Santa Hat Topped Red Velvet Cupcakes Recipe
SKILL LEVEL : IntermediatePREP TIME : 30 Minutes
- 1/2 cup (1 stick) butter or margarine, softened (125 mL)
- 1 1/2 cups sugar (375 mL)
- 2 eggs (2)
- 1 tsp vanilla extract (5 mL)
- 1 cup buttermilk or sour milk* (250 mL)
- 2 tbsp red food colouring (30 mL)
- 2 cups all-purpose flour (500 mL)
- 1/3 cup HERSHEY’S Cocoa (75 mL)
- 1 tsp salt (5 mL)
- 1 1/2 tsp baking soda (7 mL)
- 1 tbsp white vinegar (15 mL)
- 1 cup CHIPITS Semi-Sweet Chocolate Chips (250 mL)
- 1 - 2 cans ready-to-spread vanilla frosting or your favorite homemade frosting (340 g ea)
- Red and green coloured sugars
- 28 HERSHEY’S KISSES Brand Candy Cane Mint Candies or HERSHEY’S KISSES Brand Milk Chocolates (28)
- 1. Heat oven to 350°F (180°C). Line muffin cups (2-1/2 inches/6 cm in diameter) with paper or foil baking cups.

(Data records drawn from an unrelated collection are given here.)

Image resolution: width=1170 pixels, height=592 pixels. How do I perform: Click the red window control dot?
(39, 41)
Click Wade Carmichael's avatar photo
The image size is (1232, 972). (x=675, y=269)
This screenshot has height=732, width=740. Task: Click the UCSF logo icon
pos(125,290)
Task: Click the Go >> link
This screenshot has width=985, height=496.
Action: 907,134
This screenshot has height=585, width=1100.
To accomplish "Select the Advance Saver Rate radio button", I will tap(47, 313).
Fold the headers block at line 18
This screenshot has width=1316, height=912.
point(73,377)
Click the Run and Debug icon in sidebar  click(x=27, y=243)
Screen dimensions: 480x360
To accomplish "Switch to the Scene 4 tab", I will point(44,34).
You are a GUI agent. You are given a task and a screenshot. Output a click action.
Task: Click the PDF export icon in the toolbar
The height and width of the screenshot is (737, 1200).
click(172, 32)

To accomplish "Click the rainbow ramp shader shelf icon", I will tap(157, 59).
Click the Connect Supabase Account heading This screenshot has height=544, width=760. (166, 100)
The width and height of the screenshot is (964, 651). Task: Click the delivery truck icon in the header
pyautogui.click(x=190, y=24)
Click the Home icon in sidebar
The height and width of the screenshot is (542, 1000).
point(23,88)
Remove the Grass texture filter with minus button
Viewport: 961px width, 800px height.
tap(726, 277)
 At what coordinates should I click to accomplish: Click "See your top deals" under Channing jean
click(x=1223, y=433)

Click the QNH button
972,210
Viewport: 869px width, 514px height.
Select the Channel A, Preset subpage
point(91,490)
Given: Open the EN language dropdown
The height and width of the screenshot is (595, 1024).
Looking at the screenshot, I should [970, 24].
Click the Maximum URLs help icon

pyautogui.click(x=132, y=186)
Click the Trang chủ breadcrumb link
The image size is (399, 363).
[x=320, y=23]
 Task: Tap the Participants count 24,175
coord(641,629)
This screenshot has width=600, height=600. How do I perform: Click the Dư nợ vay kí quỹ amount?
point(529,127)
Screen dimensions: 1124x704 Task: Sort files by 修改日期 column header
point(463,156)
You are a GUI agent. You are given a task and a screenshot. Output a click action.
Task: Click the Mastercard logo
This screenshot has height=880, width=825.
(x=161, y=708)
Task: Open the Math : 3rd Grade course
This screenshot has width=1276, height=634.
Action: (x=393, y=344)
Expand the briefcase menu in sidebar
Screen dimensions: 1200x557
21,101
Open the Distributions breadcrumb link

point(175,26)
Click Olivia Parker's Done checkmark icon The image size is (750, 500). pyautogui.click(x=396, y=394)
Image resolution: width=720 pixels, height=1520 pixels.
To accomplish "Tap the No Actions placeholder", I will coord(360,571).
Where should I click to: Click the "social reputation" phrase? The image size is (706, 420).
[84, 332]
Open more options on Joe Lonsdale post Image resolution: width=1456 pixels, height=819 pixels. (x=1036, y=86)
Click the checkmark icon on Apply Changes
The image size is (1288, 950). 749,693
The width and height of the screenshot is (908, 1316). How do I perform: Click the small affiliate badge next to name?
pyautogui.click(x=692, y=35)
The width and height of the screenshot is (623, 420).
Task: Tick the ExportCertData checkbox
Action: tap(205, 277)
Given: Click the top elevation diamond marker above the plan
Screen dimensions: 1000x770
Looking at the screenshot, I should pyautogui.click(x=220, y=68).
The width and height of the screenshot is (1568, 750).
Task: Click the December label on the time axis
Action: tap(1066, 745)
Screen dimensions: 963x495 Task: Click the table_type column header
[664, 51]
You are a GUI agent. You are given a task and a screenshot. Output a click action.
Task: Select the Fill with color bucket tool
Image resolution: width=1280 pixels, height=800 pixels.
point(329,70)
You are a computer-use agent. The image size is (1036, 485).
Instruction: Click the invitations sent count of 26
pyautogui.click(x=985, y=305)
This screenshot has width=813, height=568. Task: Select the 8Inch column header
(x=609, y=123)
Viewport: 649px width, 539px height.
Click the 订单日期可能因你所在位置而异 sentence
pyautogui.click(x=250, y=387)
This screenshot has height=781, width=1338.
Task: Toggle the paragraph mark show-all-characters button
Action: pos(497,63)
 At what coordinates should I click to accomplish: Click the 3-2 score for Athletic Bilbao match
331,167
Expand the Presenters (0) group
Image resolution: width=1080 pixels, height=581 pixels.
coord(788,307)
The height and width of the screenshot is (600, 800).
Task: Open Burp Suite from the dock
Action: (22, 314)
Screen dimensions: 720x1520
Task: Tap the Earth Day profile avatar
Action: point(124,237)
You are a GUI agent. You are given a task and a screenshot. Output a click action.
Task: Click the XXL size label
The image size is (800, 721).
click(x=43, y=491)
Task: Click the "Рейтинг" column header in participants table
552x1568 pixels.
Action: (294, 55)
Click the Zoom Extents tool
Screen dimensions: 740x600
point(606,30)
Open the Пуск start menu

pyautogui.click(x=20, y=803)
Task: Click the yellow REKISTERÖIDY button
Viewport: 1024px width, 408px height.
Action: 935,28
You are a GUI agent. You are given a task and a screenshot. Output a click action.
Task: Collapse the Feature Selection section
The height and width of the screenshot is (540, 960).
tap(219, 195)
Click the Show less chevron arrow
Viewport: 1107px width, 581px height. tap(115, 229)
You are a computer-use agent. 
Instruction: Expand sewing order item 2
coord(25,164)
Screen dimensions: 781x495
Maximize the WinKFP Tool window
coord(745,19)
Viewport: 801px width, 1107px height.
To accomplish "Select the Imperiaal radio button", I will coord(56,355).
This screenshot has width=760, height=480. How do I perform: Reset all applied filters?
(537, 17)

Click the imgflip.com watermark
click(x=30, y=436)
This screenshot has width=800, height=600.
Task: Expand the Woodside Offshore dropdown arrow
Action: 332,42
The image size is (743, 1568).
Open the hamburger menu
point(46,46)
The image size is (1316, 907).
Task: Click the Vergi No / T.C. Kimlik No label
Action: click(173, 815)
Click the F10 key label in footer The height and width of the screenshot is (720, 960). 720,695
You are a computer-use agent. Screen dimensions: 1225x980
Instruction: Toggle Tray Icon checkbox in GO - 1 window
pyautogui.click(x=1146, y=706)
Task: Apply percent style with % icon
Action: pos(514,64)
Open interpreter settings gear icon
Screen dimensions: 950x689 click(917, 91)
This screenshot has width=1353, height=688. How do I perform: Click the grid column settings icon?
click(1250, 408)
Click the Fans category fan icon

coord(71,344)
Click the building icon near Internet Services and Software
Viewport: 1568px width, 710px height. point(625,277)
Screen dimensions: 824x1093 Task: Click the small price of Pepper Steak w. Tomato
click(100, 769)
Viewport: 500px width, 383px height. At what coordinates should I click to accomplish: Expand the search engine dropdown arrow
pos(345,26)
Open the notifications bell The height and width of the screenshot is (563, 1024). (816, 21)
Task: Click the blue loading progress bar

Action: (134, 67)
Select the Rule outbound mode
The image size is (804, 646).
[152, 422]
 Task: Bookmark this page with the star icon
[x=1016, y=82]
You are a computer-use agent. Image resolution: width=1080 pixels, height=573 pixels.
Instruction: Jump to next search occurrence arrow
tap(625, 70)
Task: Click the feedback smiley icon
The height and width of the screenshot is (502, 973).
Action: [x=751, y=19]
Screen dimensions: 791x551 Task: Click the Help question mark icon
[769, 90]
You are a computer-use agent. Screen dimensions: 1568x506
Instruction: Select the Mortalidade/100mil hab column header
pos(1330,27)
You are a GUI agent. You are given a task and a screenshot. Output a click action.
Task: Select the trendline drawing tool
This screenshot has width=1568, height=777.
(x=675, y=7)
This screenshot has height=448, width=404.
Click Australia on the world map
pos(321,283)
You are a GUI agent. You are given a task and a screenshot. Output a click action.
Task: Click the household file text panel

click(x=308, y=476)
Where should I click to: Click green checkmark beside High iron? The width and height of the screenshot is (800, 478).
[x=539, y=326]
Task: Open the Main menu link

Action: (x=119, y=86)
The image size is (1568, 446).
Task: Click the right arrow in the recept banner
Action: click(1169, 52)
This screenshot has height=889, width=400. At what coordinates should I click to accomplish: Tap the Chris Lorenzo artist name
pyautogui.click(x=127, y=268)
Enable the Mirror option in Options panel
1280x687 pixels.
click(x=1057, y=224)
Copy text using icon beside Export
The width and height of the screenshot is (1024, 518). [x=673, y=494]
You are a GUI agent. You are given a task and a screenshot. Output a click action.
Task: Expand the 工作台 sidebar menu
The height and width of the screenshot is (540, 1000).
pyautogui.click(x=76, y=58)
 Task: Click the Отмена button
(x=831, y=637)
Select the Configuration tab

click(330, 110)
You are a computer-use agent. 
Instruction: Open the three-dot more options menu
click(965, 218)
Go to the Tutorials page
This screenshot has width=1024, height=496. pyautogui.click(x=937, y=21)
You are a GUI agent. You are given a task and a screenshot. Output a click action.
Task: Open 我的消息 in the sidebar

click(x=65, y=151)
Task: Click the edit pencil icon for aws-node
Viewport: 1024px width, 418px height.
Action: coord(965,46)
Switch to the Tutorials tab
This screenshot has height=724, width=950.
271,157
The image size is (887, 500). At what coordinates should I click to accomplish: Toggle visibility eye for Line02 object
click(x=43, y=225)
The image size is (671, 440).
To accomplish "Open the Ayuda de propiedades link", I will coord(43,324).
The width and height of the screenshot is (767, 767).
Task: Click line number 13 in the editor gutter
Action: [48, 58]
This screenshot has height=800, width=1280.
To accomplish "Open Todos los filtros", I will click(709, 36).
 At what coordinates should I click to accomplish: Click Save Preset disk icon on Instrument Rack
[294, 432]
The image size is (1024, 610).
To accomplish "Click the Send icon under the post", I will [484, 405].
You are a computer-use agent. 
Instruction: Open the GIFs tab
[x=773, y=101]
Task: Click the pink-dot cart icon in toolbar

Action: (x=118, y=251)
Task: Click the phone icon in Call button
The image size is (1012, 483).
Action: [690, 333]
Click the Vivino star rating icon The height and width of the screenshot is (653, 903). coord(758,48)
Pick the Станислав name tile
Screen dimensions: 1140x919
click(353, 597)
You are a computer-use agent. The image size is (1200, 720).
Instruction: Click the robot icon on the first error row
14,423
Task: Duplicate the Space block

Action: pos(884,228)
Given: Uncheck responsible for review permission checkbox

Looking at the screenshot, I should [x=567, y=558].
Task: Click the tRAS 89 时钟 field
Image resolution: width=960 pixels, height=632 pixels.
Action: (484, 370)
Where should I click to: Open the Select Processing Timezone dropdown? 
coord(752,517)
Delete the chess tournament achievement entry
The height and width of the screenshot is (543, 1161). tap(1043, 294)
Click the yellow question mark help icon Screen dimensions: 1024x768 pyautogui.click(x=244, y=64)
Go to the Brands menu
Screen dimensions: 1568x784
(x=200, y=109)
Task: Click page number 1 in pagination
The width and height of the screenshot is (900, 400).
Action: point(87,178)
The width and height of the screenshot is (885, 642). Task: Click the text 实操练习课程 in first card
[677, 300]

2. Beat butter and sugar in large bowl; add eggs and vanilla, beating well. Stir together buttermilk and food colouring. Stir together flour, cocoa and salt; add alternately to butter mixture with buttermilk mixture, mixing well. Stir in baking soda and vinegar. Stir in chocolate chips. Fill muffin cups about 1/2 full with batter.
3. Bake about 20 minutes or until wooden pick inserted in centers comes out clean. Cool completely in pan on wire rack.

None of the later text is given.